Although policies differ from department to department, police officers are exempt from New York State 's mandatory seat belt law. While they encourage officers to wear seat belts, neither the Cheektowaga nor Buffalo Police Departments require seat belt use. Many officers do not wear seat belts because they are concerned about being able to easily exit their vehicles without the belt getting caught on their equipment.

A quick-release seat belt could make it easier for officers to reach their weapons or exit the vehicle in an emergency, and it would encourage officers to use a seat belt more often.

Tokasz has been working with Veridian to explore the possibility of creating an automatic seat belt release when the vehicle is placed in park. Veridian, known primarily for its work on national security and intelligence programs for the US Department of Defense, also works extensively with automobile manufacturers around the world to create safer vehicles.
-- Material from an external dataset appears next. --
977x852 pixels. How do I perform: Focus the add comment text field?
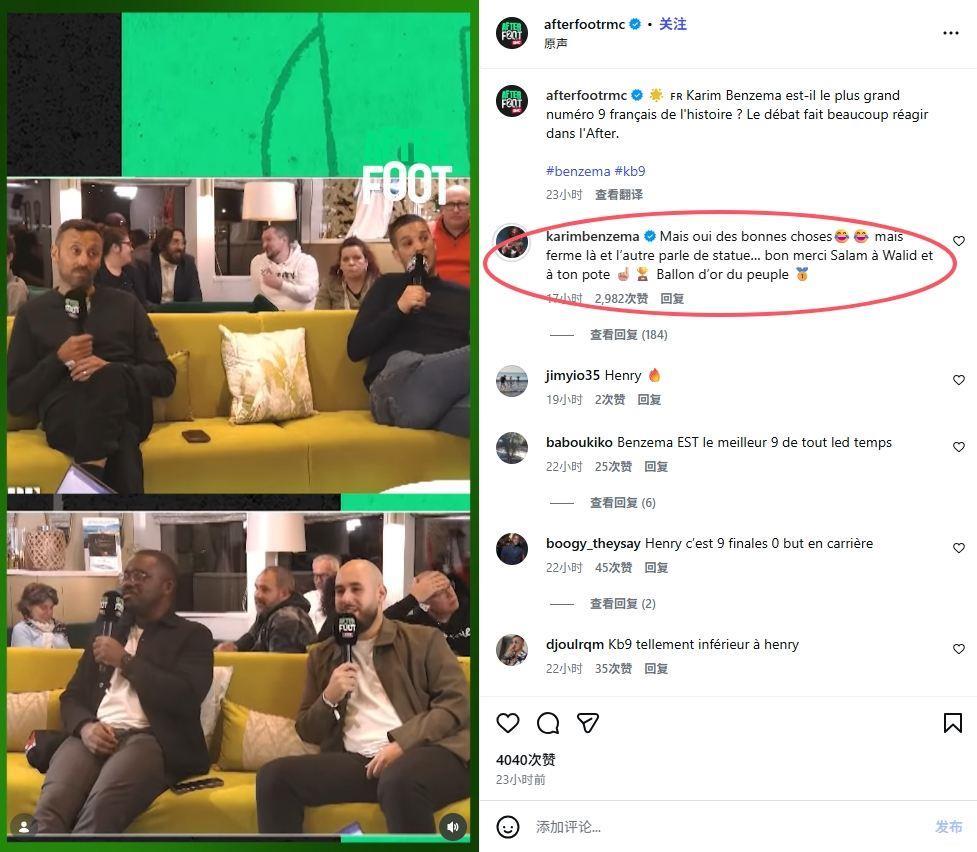729,827
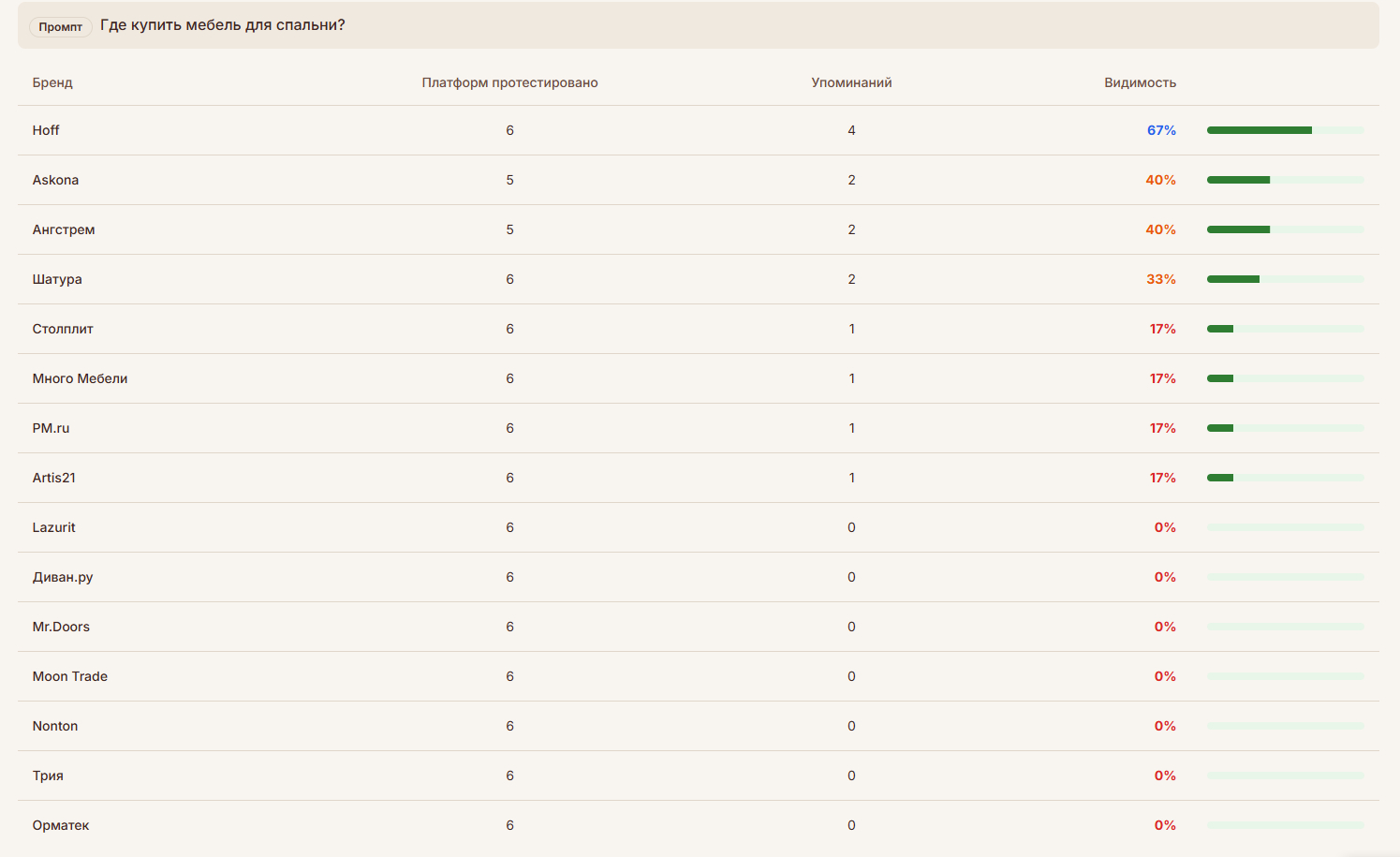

Schumer is now lending his support to the effort and is lobbying the Justice Department for federal funding to study the feasibility of such a seat belt system. Specifically, he will lobby the US Justice Department to provide federal funds from its Science and Technology and Investigator-Initiated Research grant programs to study the feasability of the quick-release seat belt device.

"The seat belt should be in the car to protect the officers' safety. The more the belt gets in the way of the officers doing their job, the less likely they will be to put the belt on and the more likely they will suffer an injury if they end up in an accident. It doesn't need to be that way," Schumer said. "We give police officers bullet proof vests to protect them in case they have to use their weapons. We should give them no less protection if they're in a high speed car chase."

"This concept would provide police officers with a level of comfort when exiting a vehicle in emergency situations," Tokasz said, "and ultimately make them feel more comfortable wearing a seat belt."